A chegada de Rodri ao Barcelona trouxe mais qualidade e experiência ao elenco, mas também criou uma “dor de cabeça” que Hansi Flick terá de administrar ao longo da temporada. O treinador agora conta com quatro jogadores importantes para disputar espaço no meio-campo: além do recém-chegado, Pedri, Gavi e Marc Bernal também aparecem como opções para diferentes funções.
A situação ficou evidente logo no início da temporada. Bernal havia começado como titular nas três primeiras rodadas, mas perdeu espaço nos dois compromissos seguintes, justamente quando Rodri passou a fazer parte da equipe. A mudança não significa necessariamente que o jovem perdeu prestígio, mas mostra como a chegada do espanhol alterou a concorrência em uma posição que já tinha alternativas de alto nível.
Rodri mudou a disputa no meio-campo
Rodri chega ao Barça com um peso diferente dentro do elenco. Campeão da Eurocopa e eleito Bola de Ouro em 2024, o volante oferece experiência, capacidade de organização e segurança na saída de bola. Sua contratação foi pensada para dar ao time uma referência no setor, especialmente em partidas nas quais o controle do jogo será determinante.

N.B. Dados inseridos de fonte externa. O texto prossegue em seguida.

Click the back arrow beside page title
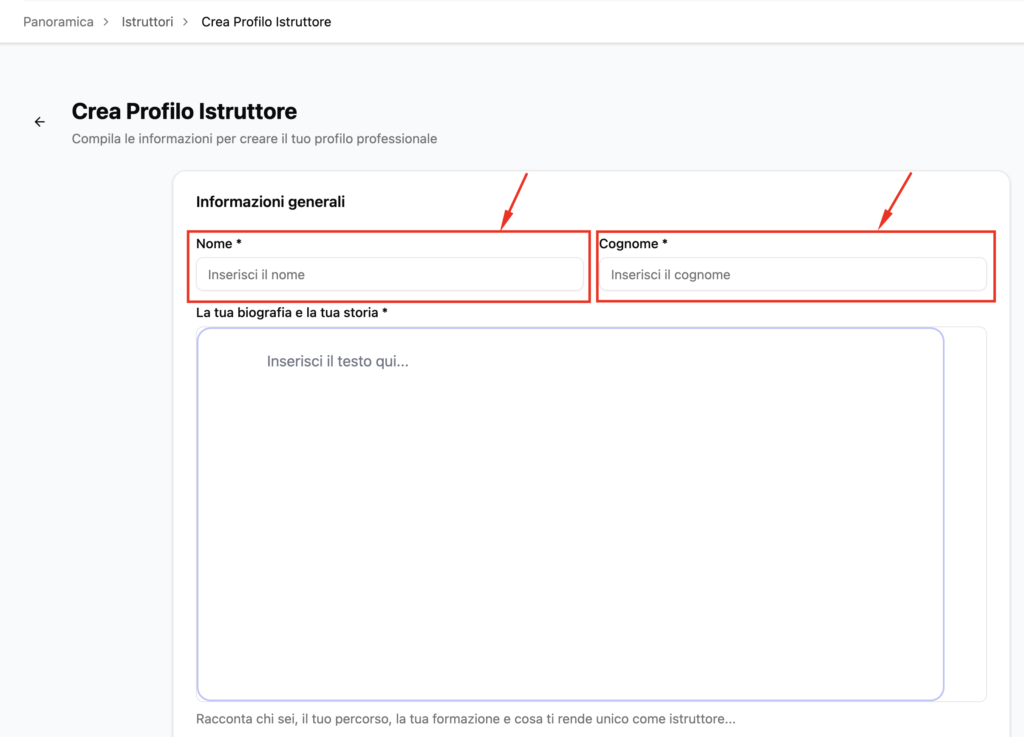This screenshot has width=1024, height=737. 40,122
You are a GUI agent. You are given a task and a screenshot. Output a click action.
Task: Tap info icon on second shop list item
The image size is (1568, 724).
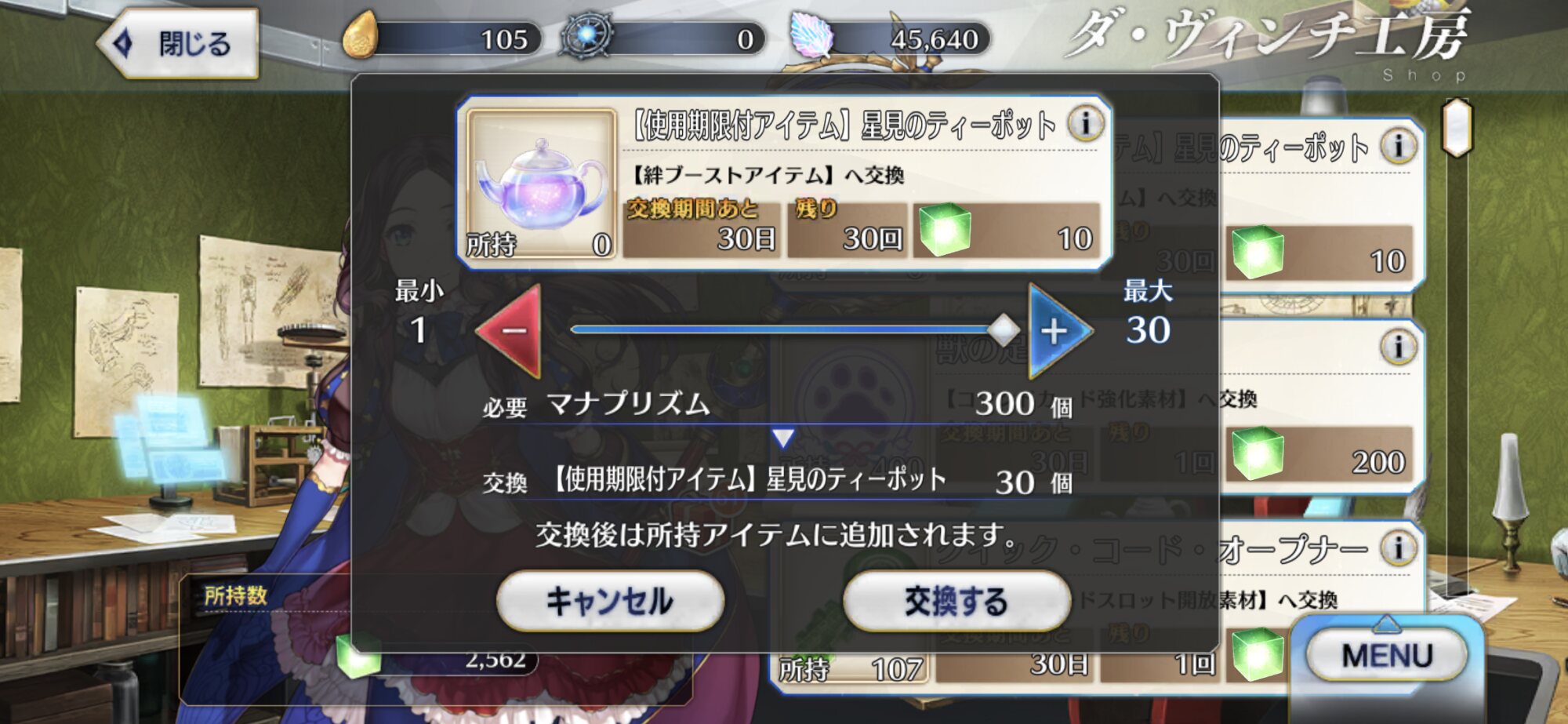pyautogui.click(x=1398, y=346)
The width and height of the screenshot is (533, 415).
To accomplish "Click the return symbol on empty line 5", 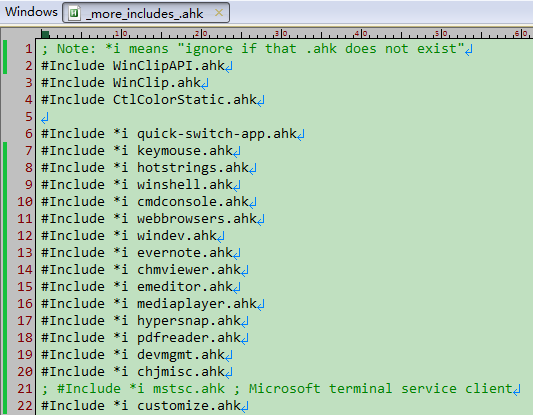I will coord(45,118).
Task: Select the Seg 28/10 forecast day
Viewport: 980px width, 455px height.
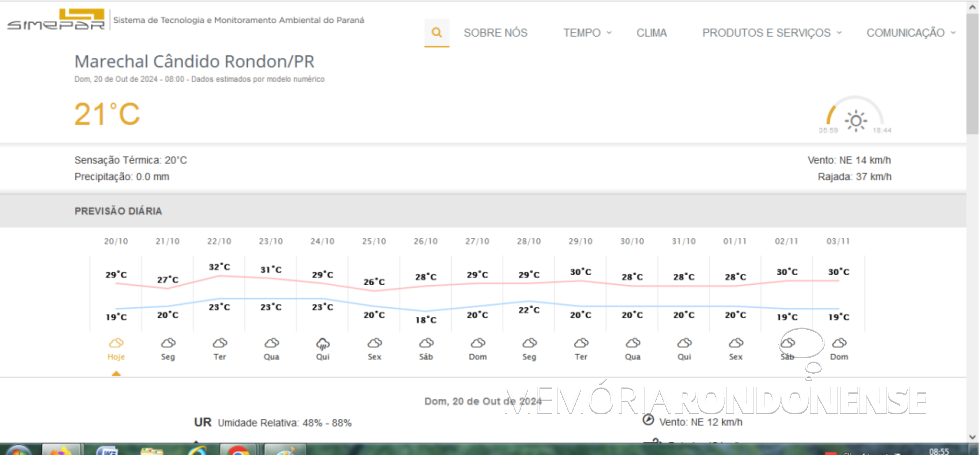Action: click(x=529, y=349)
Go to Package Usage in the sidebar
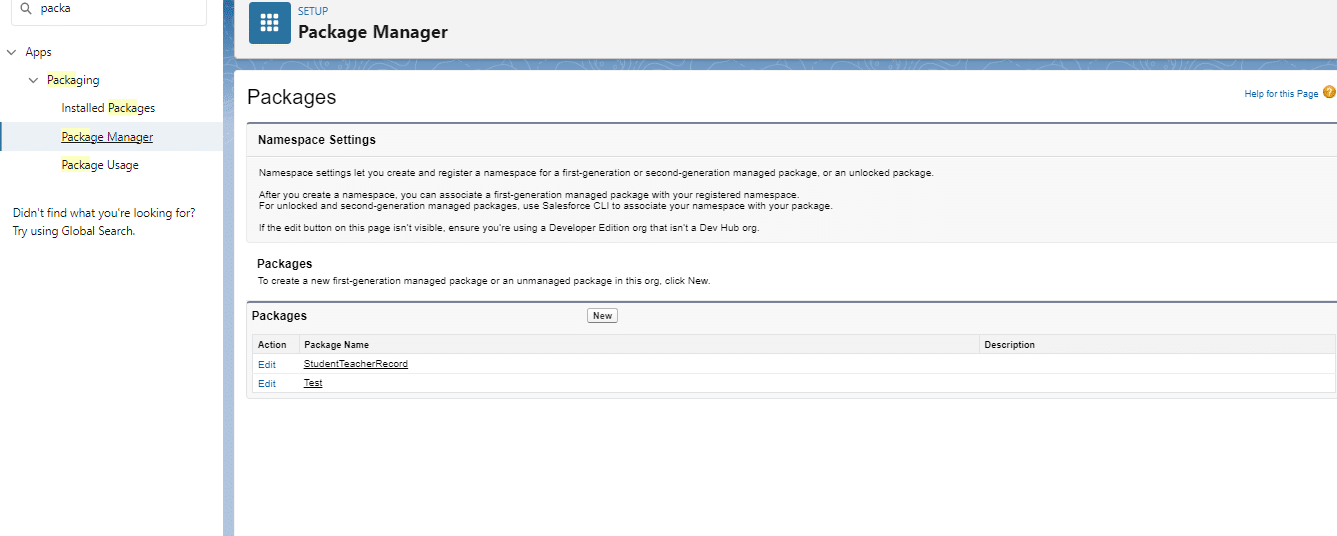 coord(100,165)
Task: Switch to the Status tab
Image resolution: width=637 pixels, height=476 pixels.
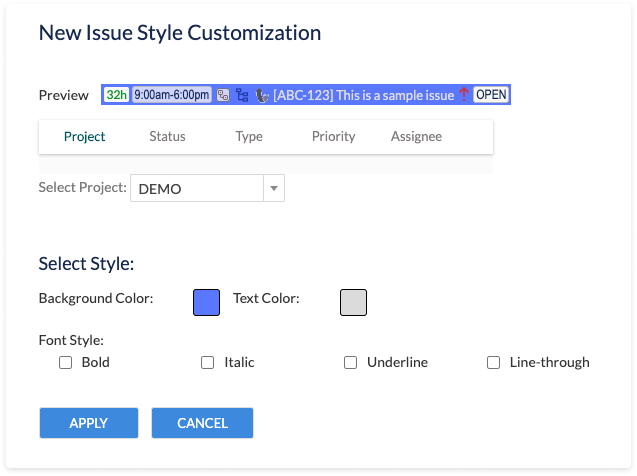Action: pyautogui.click(x=167, y=137)
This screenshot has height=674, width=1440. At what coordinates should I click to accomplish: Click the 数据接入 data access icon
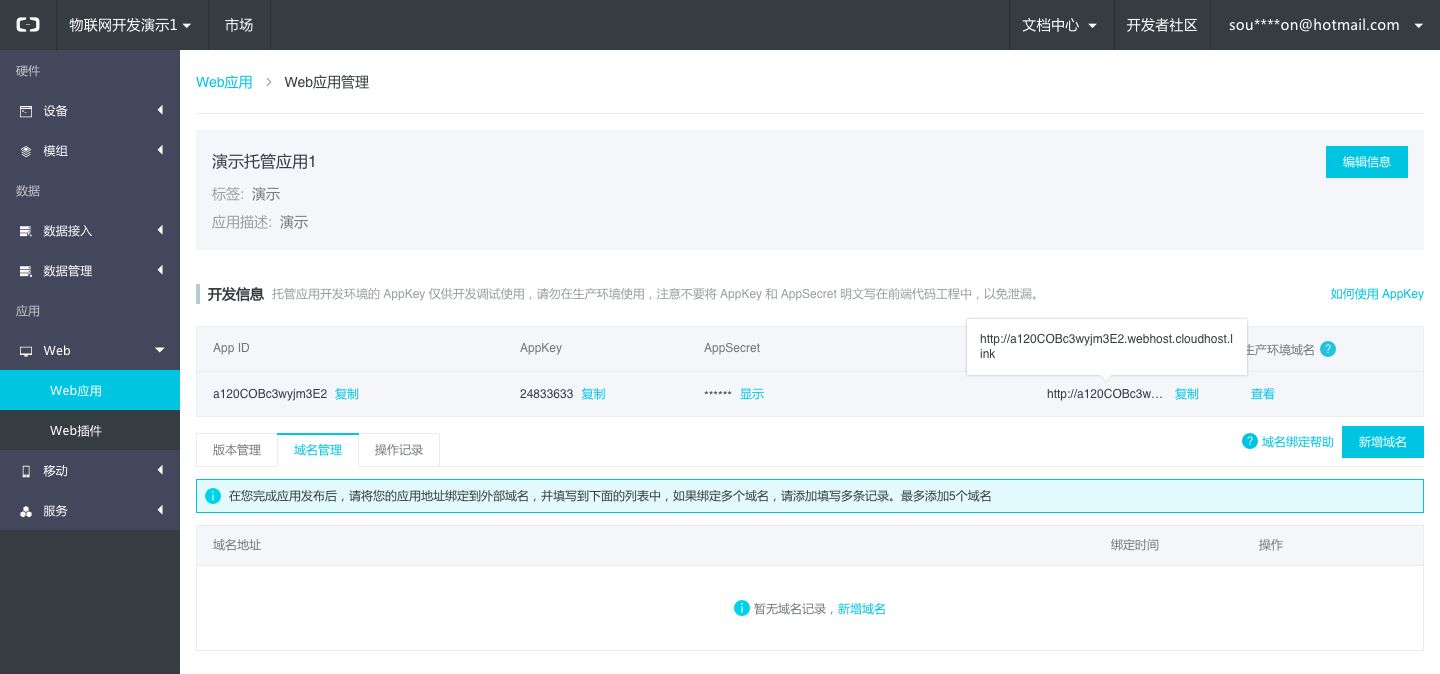pos(26,231)
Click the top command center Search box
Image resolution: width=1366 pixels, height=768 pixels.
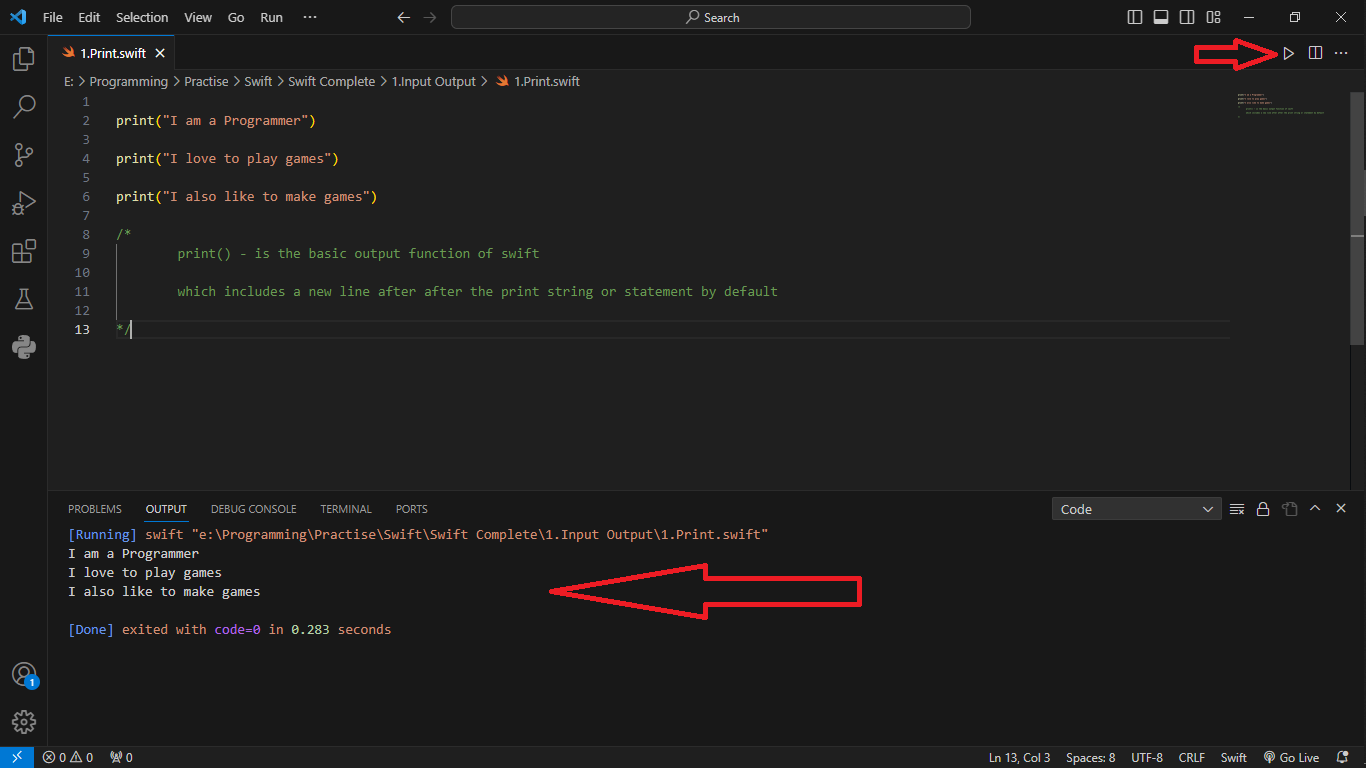point(711,17)
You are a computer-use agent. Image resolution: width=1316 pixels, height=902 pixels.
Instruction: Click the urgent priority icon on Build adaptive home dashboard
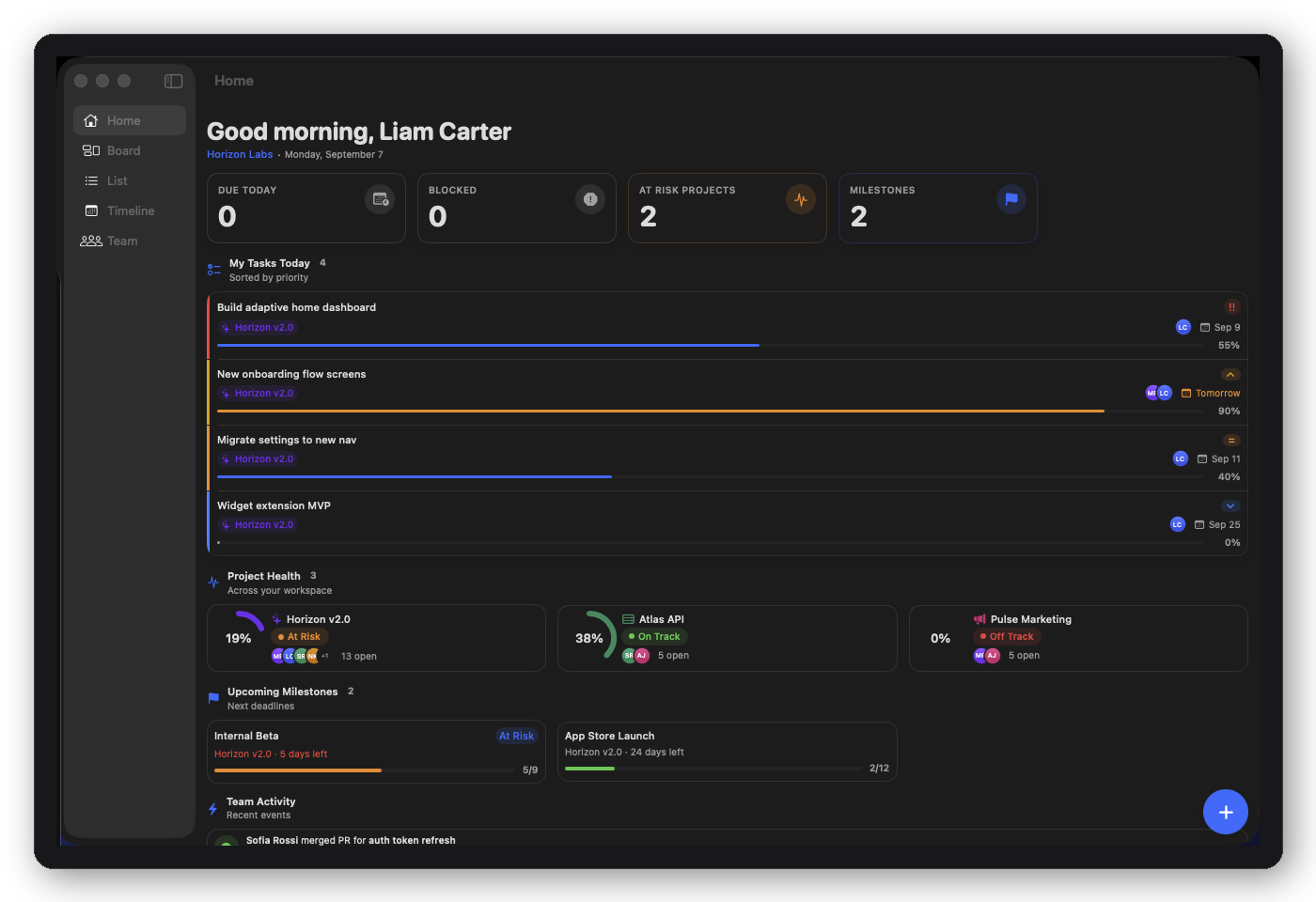[1231, 307]
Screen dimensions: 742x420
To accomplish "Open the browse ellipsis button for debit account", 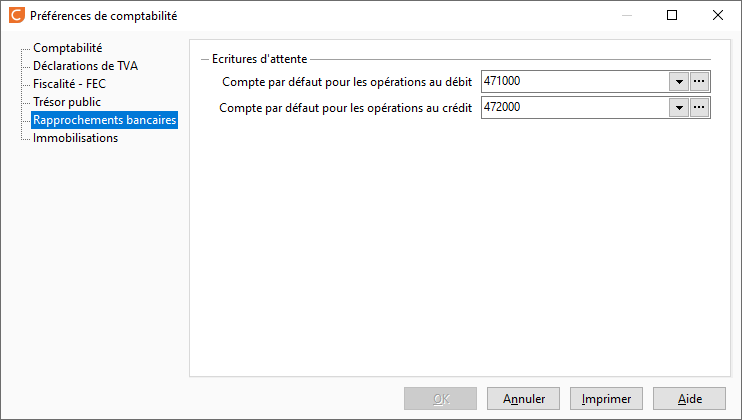I will 699,81.

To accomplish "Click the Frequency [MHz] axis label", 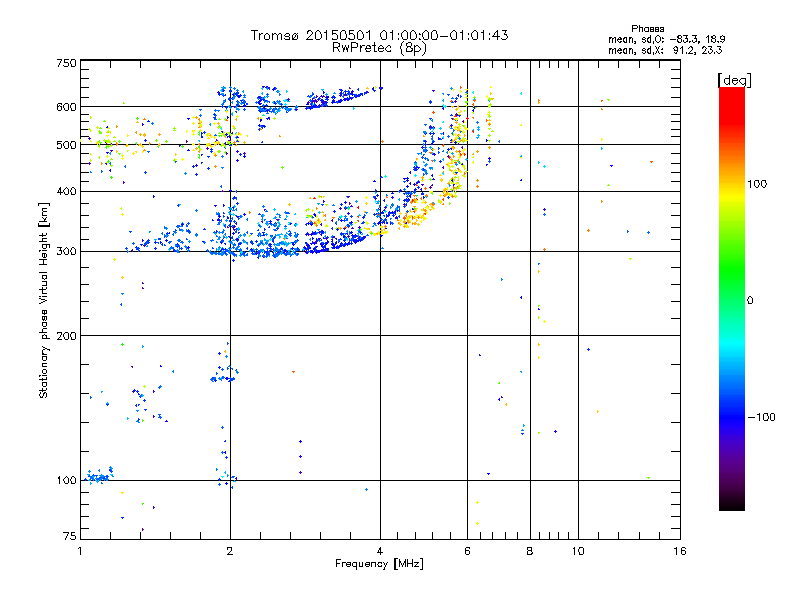I will (379, 565).
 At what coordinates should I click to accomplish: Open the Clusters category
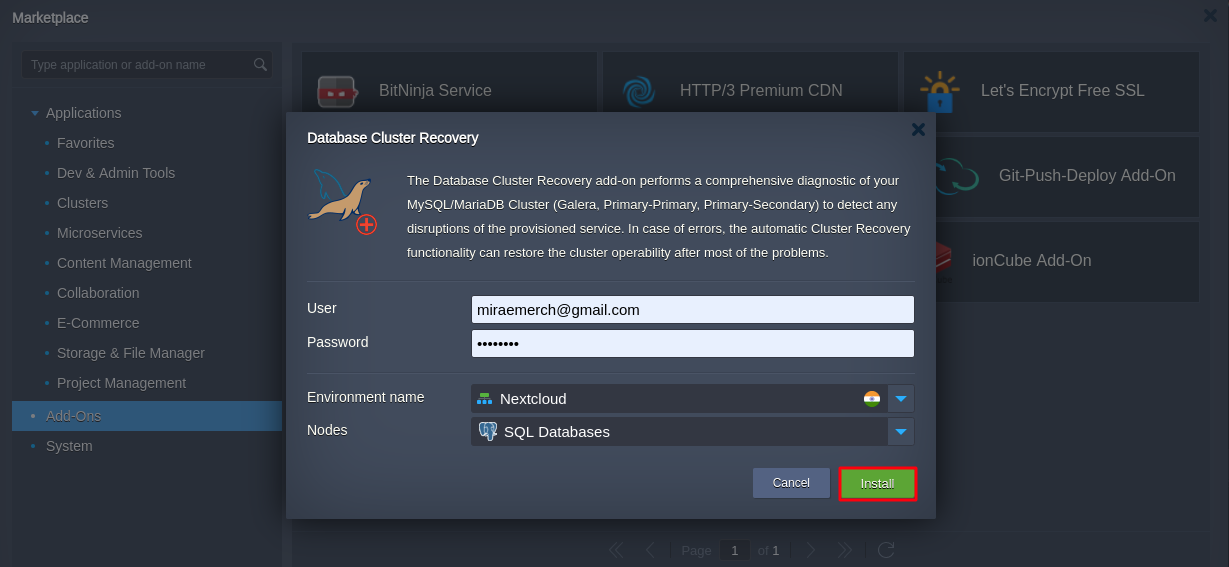tap(82, 203)
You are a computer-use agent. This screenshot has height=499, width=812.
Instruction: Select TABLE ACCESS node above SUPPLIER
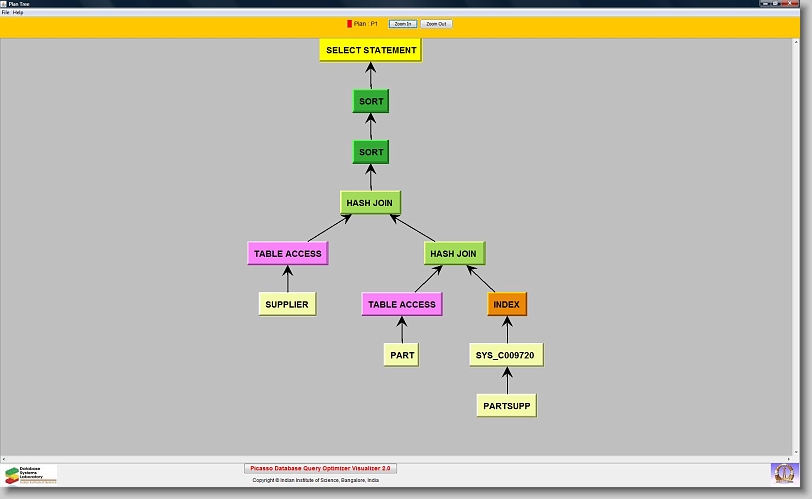coord(288,254)
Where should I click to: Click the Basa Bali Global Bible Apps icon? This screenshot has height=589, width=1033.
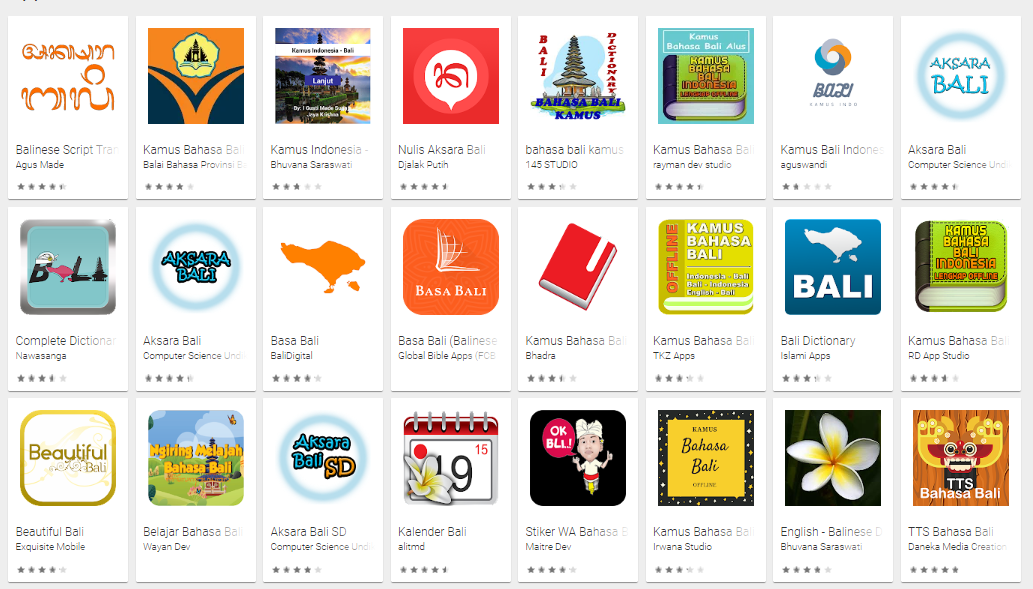451,267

O problema para Flick é que Pedri também ocupa um papel central na construção da equipe. O espanhol tem capacidade para atuar mais recuado e participar da saída de bola, mas também pode avançar pelo meio e assumir responsabilidades na criação. A presença de Rodri, portanto, não elimina a possibilidade de os dois jogarem juntos, mas exige uma distribuição de funções.
Bernal é outro nome que entra nessa equação. O jovem vinha recebendo oportunidades e mostrou que pode ser uma alternativa importante para a posição mais defensiva do meio-campo. Com Rodri à frente na hierarquia, porém, a tendência é que seus minutos precisem ser administrados com mais cuidado, especialmente em uma temporada com calendário cheio.
Flick precisa encontrar espaço para quatro jogadores
Gavi completa o grupo e oferece uma característica diferente. O espanhol é conhecido pela intensidade, capacidade de pressão e disposição para disputar cada bola, características que podem ser importantes em determinados jogos. Com quatro opções de alto nível, Flick ganhou profundidade, mas também terá de lidar com jogadores que naturalmente querem protagonismo.

Uma das possibilidades é utilizar Rodri e Pedri juntos, com funções complementares. O primeiro poderia assumir uma posição mais baixa, protegendo a defesa e organizando a saída, enquanto o segundo teria maior liberdade para avançar e participar da criação. Essa configuração permitiria ao Barcelona aproveitar seus dois principais nomes no setor sem necessariamente abrir mão de equilíbrio.
Ao mesmo tempo, a presença de Bernal e Gavi dá ao treinador alternativas para modificar a equipe durante os jogos e administrar o desgaste. Em uma temporada longa, o Barcelona precisará de mais do que 11 titulares, e a profundidade do elenco pode se tornar uma vantagem especialmente quando chegarem as fases decisivas das competições. O grande desafio de Flick, portanto, não será simplesmente escolher quem fica no banco.